### Fragmento proporcionado
┏━━

Las horas siguen pasando, ya no sé si es de noche o de día, algo muy importante es que los teléfonos celulares aquí casi no funcionan, si se logra la comunicación esta se pierde de inmediato, los teléfonos se descargan a cada rato. Al otro día me visitó mi sobrina Georgette, me dice: “¿Cómo está, tío?, le traje un libro para que se entretenga, se llama El arte de amar, de Erich Fromm, me dice, si quiere le leo un poquito”, y empezó a leer; en realidad es un estudio y análisis sobre lo que significa el amor, sobre todo hoy en un mundo tan complicado y entre parejas muy exigentes; de todas formas, es un maravilloso libro que nos enseña a comprender mejor la relación entre un hombre y una mujer para que sea exitosa y luchen por su felicidad.

┗━━

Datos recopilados
┏━━

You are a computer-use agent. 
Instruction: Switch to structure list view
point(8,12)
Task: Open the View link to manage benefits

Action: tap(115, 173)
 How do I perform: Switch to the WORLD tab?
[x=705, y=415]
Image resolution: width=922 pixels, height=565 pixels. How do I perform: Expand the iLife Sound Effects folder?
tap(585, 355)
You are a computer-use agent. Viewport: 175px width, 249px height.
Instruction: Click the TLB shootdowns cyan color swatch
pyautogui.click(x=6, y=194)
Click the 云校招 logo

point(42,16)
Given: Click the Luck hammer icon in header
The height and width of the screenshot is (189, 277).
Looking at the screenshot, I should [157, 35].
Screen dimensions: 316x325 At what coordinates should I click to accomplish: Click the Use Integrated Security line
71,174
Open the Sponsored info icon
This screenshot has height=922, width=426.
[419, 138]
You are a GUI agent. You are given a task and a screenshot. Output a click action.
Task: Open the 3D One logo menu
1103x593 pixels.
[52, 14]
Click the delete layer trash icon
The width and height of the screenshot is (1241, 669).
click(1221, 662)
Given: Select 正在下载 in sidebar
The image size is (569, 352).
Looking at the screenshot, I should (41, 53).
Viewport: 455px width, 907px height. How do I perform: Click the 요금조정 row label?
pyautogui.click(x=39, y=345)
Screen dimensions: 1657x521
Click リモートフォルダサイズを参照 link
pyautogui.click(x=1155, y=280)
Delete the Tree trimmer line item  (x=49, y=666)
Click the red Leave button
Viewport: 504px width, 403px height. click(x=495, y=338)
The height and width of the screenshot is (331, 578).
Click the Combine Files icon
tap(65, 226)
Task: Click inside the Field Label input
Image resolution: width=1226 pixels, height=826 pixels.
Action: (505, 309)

┗━━

### Actividad práctica
Transcribe sin cambios el pasaje del fragmento que comienza con “Las horas siguen” y continúa hasta “por su felicidad.”. Las filas constituyen un material independiente del fragmento.

### Respuesta escrita
Las horas siguen pasando, ya no sé si es de noche o de día, algo muy importante es que los teléfonos celulares aquí casi no funcionan, si se logra la comunicación esta se pierde de inmediato, los teléfonos se descargan a cada rato. Al otro día me visitó mi sobrina Georgette, me dice: “¿Cómo está, tío?, le traje un libro para que se entretenga, se llama El arte de amar, de Erich Fromm, me dice, si quiere le leo un poquito”, y empezó a leer; en realidad es un estudio y análisis sobre lo que significa el amor, sobre todo hoy en un mundo tan complicado y entre parejas muy exigentes; de todas formas, es un maravilloso libro que nos enseña a comprender mejor la relación entre un hombre y una mujer para que sea exitosa y luchen por su felicidad.